**WHAT IS NEEDED**
Print every line of the listing below, starting with the line that holds "Expand the Vektorgrafiken dropdown menu" and going on through the line that holds "Viewport: 1456px width, 819px height.", both included, and print nothing else.

**AVAILABLE DATA**
----

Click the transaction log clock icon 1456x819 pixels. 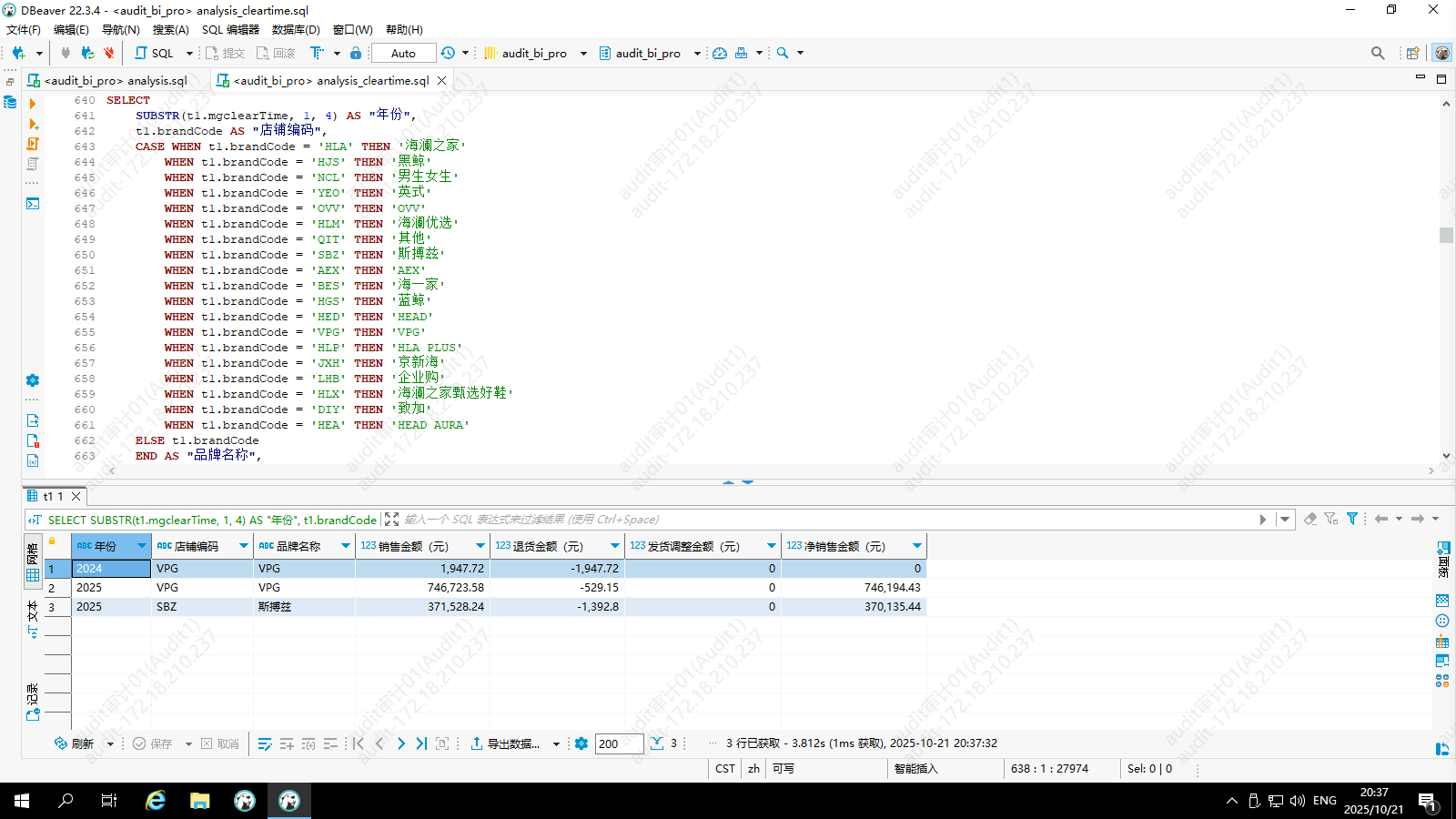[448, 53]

----

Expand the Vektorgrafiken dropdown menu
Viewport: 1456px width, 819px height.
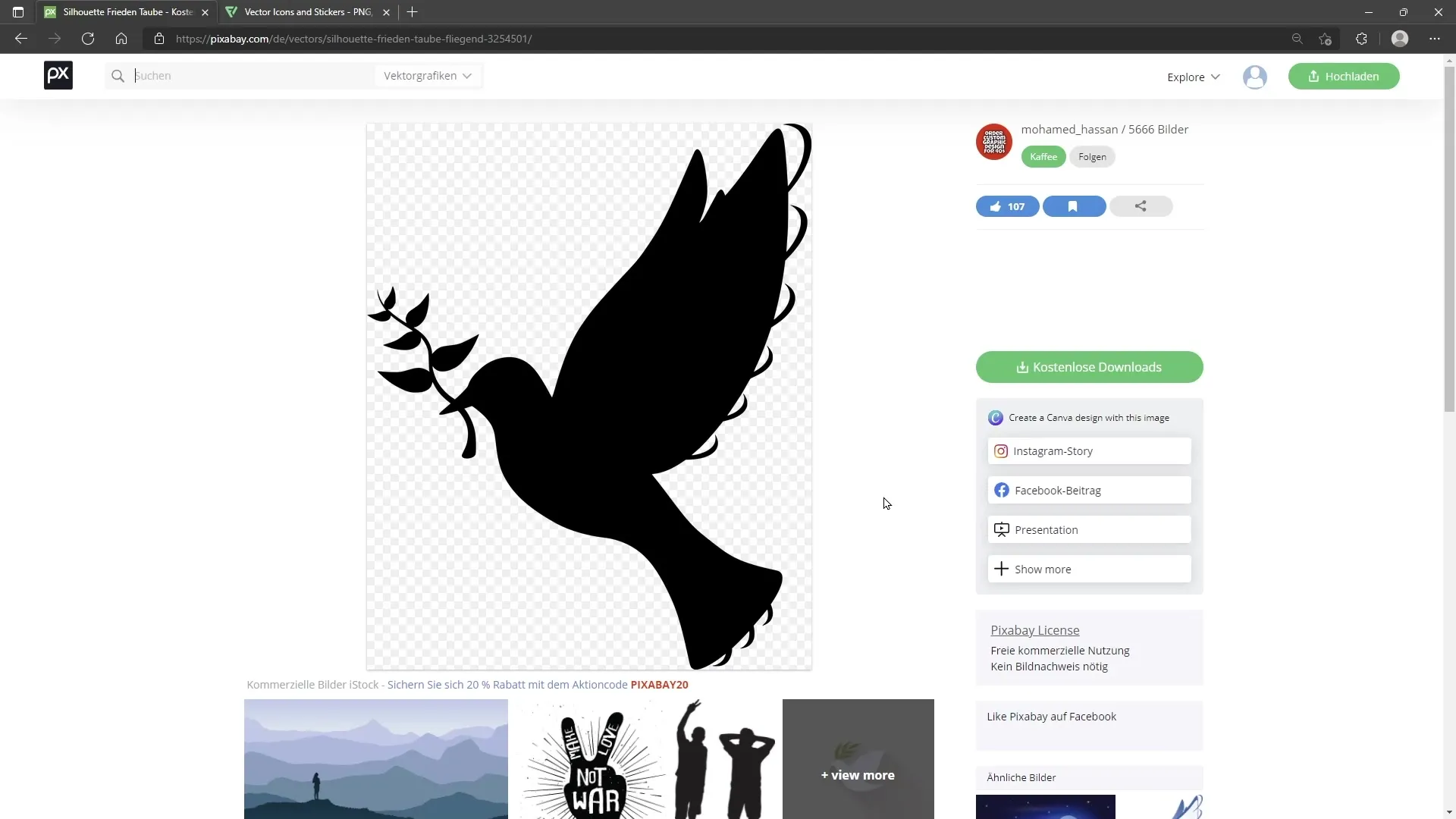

----

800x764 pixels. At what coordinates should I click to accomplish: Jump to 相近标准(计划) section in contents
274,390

----

**ANSWER TO THE EXERCISE**
Expand the Vektorgrafiken dropdown menu
Viewport: 1456px width, 819px height.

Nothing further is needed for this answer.